The Rosalind Study represents the largest collaborative scientific effort to understand exceptional Cancer survival.
A MultiOmics Strategy
All samples will be collected at the Cure51 Central Lab for molecular profiling.
Spatial transcriptomics 
(10X Genomics Xenium/Visium)
Single-cell transcriptomics 
(10X Genomics Flex)
Whole Exome Sequencing
Microbiomics (16s RNA)
Proteomics 
(FFPE mass-spectrometry)

METHODOLOGY
This is a fully retrospective, exploratory, multi-center, translational, 3 cohorts case control (1:1) matched study conducted in patients harboring a solid tumor with poor prognosis (less than 10% 5-years overall survival) who presented a long-term (case) and standard survival (control).

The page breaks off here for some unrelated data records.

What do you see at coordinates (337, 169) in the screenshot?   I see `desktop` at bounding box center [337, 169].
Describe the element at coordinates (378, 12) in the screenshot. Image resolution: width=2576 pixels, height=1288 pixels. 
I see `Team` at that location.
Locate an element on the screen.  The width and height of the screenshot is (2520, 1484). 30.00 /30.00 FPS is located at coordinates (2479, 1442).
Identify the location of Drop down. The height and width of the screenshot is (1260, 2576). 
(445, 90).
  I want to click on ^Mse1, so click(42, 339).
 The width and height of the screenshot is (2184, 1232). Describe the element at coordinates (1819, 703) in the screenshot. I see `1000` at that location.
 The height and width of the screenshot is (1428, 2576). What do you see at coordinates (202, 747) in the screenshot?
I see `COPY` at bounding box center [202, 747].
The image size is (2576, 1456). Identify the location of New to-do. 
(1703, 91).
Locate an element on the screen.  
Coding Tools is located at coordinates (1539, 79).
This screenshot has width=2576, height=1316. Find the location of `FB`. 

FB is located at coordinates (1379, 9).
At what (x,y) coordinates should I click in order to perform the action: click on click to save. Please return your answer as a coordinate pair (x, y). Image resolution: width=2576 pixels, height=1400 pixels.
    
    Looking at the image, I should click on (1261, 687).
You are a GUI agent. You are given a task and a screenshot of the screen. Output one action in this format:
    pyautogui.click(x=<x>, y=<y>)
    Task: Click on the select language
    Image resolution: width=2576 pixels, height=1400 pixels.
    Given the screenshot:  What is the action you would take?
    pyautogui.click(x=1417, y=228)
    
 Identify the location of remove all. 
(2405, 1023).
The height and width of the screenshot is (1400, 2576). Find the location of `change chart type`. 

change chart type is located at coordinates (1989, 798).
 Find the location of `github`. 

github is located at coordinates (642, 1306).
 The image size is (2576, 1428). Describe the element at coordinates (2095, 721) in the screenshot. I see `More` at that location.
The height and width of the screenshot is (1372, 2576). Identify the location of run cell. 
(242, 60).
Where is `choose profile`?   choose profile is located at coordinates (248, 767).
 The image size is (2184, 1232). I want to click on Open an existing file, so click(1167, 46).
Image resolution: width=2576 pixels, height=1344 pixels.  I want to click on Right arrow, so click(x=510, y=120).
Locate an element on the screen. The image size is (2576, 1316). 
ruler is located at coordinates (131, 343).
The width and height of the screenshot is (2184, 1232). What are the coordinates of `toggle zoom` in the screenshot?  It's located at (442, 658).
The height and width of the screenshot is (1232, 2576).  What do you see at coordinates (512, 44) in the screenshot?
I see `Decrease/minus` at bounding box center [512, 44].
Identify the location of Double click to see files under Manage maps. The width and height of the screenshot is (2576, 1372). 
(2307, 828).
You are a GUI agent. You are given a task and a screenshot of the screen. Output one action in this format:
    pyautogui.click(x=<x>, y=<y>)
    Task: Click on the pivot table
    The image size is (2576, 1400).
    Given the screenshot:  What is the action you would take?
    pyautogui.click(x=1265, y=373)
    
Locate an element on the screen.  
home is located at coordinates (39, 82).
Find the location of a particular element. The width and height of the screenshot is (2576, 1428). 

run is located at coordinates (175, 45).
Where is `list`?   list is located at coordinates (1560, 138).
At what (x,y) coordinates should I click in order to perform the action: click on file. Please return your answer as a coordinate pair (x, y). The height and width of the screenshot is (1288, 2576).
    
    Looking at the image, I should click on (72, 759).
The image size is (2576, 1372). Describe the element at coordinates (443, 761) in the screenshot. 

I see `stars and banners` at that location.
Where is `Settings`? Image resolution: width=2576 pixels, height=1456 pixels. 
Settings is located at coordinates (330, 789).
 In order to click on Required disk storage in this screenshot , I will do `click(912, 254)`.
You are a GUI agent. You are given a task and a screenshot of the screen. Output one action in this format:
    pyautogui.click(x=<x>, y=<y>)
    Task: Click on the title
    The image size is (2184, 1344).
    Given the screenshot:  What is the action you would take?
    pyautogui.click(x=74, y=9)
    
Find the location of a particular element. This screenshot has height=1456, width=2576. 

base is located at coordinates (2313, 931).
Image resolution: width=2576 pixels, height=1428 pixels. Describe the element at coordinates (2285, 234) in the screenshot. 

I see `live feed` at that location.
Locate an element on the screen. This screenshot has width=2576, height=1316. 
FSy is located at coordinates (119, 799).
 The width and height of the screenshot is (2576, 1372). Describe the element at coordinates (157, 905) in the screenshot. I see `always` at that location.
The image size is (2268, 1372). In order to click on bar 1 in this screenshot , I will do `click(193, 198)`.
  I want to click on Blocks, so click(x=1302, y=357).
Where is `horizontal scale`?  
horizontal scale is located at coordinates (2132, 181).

Metastatic pancreatic ductal adenocarcinoma
Glioblastoma IDHwt (WHO 2021 classification)
Extensive small cell lung cancer
conclusion
Rosalind is the first study building a clinical and multiomics database of Outliers at an international scale with an expected sample size of 500+ survivors and with depth molecular characterization including single cell and spatial modalities.
This allows us to expand the range of signatures and targets at a level that no academic initiative could reach. We will focus on any down regulated protein or dysregulated pathway specific to Outliers that is otherwise overly expressed in control patients as a target for therapeutic development.
Actionability of Outlier biology is based on the possibility to target almost anything in current biochemistry R&D - the key in bringing a treatment to the market being the identification of the RIGHT target with functional effects and no toxicity.